Types of Smoke Detectors
People might not realize that there is actually more than one type of smoke detector that we come in contact with frequently. The types commonly found in residential homes are Ionization and Photoelectric detectors.
Ionization Smoke Detectors
Ionization smoke detectors use an extremely small (and entirely harmless, according to the Nuclear Regulatory Commision) dose of radiation to create a flow of electrically charged particles in the device. If smoke enters the detector, it disrupts this flow, and when sensors see this disruption, it triggers the alarm to sound. Ionization detectors are cheaper to build than the other common type, Photoelectric detectors, and are more prevalently found.
However, Ionization detectors have a higher rate of false alarms triggered by non-life threatening events like cooking and using the shower. It should be stated, though, that Ionization smoke alarms do a better job of detecting fires in the flaming stage.
A Photoelectric smoke alarm uses a beam of light inside the device to detect smoke. When smoke enters the device and disrupts the beam of light being emitted, it sets off the alarm and lets you know it’s time for action. Photoelectric detectors are generally better at sensing a smoldering fire.
Spreading Like Wildfire
While the first smoke detectors were created decades earlier, they were not sold in the United State until the 1950s. These smoke detectors were only found in commercial settings because of their immense size and the cost associated with them. The technology simply wasn’t there to make them readily available to the public.
But by 1970, the first “single station” detectors (the kinds we see in our homes now) were ready to be sold to the public. These first models sold to the public were the ionization detectors. The detectors were battery operated, and more or less indistinguishable from the Ionization detectors we see today.
Commercial Use of Smoke Detectors
Smoke detectors in a commercial setting are often set up using a fire alarm system where all of the alarms are connected together via a fire alarm control panel. It’s basically a large, interconnected system so that all smoke detectors and alarms can be triggered simultaneously.
Check out this Youtube video that goes over some of the basic functions of a fire alarm system.
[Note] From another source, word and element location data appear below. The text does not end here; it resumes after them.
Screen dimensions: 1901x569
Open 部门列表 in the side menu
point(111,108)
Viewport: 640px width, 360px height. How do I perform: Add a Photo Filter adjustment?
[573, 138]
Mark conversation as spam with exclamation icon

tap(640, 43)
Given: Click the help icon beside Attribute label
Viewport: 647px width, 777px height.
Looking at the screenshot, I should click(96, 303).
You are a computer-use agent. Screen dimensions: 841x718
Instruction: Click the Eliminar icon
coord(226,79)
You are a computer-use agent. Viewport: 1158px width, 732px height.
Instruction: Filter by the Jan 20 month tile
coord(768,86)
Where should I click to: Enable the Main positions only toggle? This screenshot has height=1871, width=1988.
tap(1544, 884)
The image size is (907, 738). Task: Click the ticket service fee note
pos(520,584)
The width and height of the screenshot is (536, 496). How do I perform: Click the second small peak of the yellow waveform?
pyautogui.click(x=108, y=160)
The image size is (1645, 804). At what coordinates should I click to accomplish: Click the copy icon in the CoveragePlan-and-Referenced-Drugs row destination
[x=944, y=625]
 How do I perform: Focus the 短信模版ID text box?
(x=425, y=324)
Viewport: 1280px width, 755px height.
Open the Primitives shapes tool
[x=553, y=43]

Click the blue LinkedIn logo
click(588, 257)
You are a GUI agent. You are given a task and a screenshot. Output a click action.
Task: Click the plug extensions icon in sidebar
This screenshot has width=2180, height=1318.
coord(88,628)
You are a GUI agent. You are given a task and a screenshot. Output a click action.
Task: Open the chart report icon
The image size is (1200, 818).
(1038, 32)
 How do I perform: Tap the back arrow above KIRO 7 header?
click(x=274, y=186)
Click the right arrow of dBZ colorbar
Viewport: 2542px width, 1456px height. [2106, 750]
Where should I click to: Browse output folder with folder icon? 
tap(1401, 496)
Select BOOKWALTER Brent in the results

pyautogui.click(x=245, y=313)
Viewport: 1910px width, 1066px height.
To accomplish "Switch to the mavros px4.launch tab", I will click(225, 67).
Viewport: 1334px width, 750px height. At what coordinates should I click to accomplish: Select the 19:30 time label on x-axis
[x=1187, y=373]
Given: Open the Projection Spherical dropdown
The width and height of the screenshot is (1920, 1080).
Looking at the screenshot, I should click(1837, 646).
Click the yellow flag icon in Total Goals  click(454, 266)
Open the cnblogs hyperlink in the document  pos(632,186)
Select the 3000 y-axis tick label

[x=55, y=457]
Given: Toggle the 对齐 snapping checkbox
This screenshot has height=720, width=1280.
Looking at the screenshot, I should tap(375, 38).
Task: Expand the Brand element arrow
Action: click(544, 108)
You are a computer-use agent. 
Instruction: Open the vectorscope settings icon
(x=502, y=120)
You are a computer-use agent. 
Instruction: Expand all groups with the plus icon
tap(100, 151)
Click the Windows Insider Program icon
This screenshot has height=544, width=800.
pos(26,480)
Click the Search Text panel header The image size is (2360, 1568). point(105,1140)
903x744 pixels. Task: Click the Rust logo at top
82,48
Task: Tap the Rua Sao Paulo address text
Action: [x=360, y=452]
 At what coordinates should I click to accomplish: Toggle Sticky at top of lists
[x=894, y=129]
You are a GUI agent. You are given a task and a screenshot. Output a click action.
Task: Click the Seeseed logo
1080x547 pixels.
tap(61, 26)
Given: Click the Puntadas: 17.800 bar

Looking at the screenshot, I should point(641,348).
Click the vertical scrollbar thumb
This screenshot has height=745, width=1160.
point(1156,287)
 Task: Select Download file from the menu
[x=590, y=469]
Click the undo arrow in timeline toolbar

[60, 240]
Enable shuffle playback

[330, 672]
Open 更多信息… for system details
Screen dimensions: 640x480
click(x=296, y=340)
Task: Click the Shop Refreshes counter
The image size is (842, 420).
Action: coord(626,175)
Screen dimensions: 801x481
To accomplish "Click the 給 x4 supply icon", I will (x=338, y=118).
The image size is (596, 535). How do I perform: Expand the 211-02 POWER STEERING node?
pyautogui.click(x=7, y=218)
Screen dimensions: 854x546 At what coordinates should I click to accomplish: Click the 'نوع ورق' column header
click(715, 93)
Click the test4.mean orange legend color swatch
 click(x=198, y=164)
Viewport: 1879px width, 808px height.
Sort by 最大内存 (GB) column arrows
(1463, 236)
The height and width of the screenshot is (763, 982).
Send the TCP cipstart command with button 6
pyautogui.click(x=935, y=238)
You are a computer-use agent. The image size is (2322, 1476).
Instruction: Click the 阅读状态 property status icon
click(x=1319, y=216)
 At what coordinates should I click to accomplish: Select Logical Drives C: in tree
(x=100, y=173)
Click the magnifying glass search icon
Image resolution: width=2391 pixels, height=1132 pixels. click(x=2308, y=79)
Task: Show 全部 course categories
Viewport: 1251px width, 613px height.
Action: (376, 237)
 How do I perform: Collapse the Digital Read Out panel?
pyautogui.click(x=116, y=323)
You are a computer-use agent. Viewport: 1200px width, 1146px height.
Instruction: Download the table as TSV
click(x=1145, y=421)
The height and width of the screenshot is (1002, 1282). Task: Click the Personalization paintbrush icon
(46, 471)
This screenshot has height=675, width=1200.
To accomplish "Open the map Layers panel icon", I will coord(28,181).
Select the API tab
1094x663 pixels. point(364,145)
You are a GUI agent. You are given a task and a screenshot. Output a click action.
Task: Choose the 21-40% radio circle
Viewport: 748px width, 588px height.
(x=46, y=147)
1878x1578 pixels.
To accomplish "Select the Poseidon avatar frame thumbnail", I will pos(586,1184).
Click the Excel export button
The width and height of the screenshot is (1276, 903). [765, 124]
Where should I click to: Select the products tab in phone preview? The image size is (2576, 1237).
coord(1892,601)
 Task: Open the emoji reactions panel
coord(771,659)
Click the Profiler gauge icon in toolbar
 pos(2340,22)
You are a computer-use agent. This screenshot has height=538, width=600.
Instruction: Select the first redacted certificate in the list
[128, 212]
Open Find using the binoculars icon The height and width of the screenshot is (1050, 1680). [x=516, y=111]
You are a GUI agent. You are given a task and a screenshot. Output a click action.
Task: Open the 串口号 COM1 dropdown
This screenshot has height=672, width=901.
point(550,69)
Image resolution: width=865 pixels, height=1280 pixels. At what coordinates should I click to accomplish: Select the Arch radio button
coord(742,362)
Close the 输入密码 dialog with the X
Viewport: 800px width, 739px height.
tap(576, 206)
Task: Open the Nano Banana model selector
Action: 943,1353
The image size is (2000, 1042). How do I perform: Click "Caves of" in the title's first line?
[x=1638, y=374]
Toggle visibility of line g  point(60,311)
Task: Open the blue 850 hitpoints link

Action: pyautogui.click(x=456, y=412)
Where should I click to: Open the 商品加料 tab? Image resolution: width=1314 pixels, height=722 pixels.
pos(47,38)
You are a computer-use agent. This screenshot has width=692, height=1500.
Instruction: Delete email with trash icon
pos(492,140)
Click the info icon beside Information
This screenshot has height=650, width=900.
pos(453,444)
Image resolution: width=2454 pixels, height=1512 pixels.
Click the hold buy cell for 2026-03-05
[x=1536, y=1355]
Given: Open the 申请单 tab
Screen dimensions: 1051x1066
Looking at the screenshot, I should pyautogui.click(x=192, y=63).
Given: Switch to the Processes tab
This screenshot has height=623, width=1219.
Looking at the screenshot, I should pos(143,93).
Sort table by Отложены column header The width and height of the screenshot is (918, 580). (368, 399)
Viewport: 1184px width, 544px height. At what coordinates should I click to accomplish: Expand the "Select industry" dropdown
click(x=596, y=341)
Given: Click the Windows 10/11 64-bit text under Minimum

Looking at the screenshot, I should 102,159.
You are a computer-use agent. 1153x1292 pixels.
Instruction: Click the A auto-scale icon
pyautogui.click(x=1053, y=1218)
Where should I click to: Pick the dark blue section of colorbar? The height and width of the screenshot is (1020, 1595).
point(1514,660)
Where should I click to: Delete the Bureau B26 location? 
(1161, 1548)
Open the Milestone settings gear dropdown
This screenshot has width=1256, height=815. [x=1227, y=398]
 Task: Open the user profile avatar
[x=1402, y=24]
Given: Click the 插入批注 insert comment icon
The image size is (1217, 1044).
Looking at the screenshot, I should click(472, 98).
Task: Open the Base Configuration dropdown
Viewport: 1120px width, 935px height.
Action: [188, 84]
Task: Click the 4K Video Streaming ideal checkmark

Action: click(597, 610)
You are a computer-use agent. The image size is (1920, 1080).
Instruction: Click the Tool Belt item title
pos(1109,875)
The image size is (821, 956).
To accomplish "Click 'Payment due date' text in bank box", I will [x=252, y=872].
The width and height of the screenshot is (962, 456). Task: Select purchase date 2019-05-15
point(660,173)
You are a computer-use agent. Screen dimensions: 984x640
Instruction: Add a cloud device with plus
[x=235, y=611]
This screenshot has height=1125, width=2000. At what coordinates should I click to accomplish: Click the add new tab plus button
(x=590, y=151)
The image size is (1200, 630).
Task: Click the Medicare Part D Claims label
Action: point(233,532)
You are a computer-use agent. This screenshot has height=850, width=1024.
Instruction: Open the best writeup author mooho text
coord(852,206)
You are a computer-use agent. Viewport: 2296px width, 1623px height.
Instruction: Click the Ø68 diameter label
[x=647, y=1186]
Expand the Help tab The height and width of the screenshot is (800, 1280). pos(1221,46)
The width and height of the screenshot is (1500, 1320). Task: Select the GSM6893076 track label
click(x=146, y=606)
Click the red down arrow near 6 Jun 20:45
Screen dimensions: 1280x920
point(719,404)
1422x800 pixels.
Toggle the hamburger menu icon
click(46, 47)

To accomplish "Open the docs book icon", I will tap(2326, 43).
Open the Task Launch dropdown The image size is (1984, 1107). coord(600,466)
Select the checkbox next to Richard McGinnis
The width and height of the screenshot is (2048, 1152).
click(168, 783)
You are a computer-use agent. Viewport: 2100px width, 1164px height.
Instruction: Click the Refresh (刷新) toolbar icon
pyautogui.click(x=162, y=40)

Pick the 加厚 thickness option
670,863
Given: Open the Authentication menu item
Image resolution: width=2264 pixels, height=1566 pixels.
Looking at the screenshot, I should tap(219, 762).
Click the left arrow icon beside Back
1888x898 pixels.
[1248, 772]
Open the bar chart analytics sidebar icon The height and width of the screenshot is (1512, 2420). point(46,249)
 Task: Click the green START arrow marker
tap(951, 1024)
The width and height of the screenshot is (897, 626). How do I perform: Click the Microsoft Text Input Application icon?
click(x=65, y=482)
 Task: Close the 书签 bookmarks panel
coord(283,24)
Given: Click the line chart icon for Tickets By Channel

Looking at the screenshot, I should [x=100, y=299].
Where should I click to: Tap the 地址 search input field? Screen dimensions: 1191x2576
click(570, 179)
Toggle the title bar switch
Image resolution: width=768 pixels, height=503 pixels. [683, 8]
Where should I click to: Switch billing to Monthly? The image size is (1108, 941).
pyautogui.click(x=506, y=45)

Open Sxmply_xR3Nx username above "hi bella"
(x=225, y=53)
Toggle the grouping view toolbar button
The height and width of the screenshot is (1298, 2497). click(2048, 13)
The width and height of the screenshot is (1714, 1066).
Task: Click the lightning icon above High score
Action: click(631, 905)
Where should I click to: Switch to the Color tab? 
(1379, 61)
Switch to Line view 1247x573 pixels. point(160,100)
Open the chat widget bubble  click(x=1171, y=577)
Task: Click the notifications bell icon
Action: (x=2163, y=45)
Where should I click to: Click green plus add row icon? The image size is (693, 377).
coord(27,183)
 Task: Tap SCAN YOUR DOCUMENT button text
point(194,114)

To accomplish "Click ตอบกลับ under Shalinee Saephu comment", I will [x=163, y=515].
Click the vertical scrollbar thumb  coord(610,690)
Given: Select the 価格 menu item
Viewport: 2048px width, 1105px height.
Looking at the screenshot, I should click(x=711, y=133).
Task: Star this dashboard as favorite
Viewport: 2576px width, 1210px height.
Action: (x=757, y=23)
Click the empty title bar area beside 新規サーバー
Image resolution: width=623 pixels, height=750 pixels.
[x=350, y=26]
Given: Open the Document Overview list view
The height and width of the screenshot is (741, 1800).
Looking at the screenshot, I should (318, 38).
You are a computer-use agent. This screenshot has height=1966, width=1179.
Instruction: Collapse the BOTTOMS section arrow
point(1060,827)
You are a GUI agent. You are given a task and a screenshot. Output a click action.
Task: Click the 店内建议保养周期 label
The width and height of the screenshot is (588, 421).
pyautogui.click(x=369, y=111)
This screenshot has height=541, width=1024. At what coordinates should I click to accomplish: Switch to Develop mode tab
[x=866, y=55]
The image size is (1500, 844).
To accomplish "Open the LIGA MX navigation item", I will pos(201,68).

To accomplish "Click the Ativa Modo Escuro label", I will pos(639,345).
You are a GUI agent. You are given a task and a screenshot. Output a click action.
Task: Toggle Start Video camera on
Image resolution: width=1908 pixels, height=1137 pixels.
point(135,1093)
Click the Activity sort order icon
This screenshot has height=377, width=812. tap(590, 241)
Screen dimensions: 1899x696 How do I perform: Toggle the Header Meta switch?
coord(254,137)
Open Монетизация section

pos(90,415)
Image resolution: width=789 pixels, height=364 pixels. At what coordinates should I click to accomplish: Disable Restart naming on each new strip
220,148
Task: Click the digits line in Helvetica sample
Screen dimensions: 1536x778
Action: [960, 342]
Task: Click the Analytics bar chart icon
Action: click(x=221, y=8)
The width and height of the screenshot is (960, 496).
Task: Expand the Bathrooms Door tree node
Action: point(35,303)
Smoke Detectors for Domestic Use
Domestic smoke detectors are typically battery powered and operate individually. For this reason, it is recommended by the NFPA that you place smoke detectors inside and outside of all sleeping areas in your home, and on every level of your home. This will ensure that your alarms are heard and that everyone in your home can respond responsibly.
There are also innovations happening all the time in the world of smoke detectors and fire safety. Check out this news report about fire alarms that will catch your kids’ attention.
Safety and Smoke Detectors
It is recommended by the NFPA to use both Photoelectric and Ionization detectors in your home. You can even get dual sensor systems now, which utilize both methods of detection to make sure that your home is safe from smoke and fire at all stages.
Fire safety is an important part of anyone’s life, and that means maintaining your smoke detectors as well, so follow these tips from our old buddies at the NFPA:
- Test your detectors once every month using the test button
- Replace the batteries in your detector regularly, and if you hear it chirping, replace it right away
- Always maintain your detectors according to the manufacturer’s instructions
- And most importantly, make sure your family knows how to respond when they hear that alarm!
Wrapping Up Our Quick History Lesson on Smoke Detectors
So there’s our quick rundown on the history of smoke detectors, where they came from, and how we use them now. Smoke detectors and fire safety are no joke, so make sure you always know that yours are working correctly!
And most importantly, talk to your children about how to respond to fire alarms, and the importance of the proper use of smoke detectors so they don’t end up like the Radioactive Boyscout.